◆ DATA TO USE ◆
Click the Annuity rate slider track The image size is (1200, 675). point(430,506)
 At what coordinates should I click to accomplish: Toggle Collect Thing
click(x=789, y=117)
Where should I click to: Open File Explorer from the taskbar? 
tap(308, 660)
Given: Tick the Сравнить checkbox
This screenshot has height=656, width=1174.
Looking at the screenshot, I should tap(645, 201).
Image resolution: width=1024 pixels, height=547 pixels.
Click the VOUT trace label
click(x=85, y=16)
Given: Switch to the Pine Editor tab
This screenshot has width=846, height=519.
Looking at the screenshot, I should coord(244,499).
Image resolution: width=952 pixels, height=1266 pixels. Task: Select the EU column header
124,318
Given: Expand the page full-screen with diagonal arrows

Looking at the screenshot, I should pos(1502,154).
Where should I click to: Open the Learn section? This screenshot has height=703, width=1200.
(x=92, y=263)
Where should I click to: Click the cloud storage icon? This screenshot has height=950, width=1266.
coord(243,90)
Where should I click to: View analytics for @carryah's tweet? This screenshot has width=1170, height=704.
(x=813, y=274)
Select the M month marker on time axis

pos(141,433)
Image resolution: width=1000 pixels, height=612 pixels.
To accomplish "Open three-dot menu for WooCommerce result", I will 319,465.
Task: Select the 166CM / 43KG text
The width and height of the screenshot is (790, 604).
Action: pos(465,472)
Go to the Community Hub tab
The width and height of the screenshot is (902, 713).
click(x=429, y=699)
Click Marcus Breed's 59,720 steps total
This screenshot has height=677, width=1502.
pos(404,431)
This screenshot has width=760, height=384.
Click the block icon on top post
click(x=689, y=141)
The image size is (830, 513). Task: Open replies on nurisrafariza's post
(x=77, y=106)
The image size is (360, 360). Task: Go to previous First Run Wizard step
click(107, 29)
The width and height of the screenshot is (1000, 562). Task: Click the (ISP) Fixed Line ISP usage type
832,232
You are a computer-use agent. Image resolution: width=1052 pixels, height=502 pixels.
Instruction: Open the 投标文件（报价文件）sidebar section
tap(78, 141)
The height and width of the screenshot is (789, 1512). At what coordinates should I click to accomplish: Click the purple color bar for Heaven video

◆ EXERCISE REQUIREMENTS ◆
Every line of the data is to be retyped without alteration.

◆ ANSWER AREA ◆
Click the Annuity rate slider track The image size is (1200, 675). point(430,506)
 At what coordinates should I click to accomplish: Toggle Collect Thing
click(x=789, y=117)
Where should I click to: Open File Explorer from the taskbar? 
tap(308, 660)
Given: Tick the Сравнить checkbox
This screenshot has height=656, width=1174.
Looking at the screenshot, I should tap(645, 201).
Image resolution: width=1024 pixels, height=547 pixels.
Click the VOUT trace label
click(x=85, y=16)
Given: Switch to the Pine Editor tab
This screenshot has width=846, height=519.
Looking at the screenshot, I should coord(244,499).
Image resolution: width=952 pixels, height=1266 pixels. Task: Select the EU column header
124,318
Given: Expand the page full-screen with diagonal arrows

Looking at the screenshot, I should pos(1502,154).
Where should I click to: Open the Learn section? This screenshot has height=703, width=1200.
(x=92, y=263)
Where should I click to: Click the cloud storage icon? This screenshot has height=950, width=1266.
coord(243,90)
Where should I click to: View analytics for @carryah's tweet? This screenshot has width=1170, height=704.
(x=813, y=274)
Select the M month marker on time axis

pos(141,433)
Image resolution: width=1000 pixels, height=612 pixels.
To accomplish "Open three-dot menu for WooCommerce result", I will 319,465.
Task: Select the 166CM / 43KG text
The width and height of the screenshot is (790, 604).
Action: pos(465,472)
Go to the Community Hub tab
The width and height of the screenshot is (902, 713).
click(x=429, y=699)
Click Marcus Breed's 59,720 steps total
This screenshot has height=677, width=1502.
pos(404,431)
This screenshot has width=760, height=384.
Click the block icon on top post
click(x=689, y=141)
The image size is (830, 513). Task: Open replies on nurisrafariza's post
(x=77, y=106)
The image size is (360, 360). Task: Go to previous First Run Wizard step
click(107, 29)
The width and height of the screenshot is (1000, 562). Task: Click the (ISP) Fixed Line ISP usage type
832,232
You are a computer-use agent. Image resolution: width=1052 pixels, height=502 pixels.
Instruction: Open the 投标文件（报价文件）sidebar section
tap(78, 141)
The height and width of the screenshot is (789, 1512). At what coordinates should I click to accomplish: Click the purple color bar for Heaven video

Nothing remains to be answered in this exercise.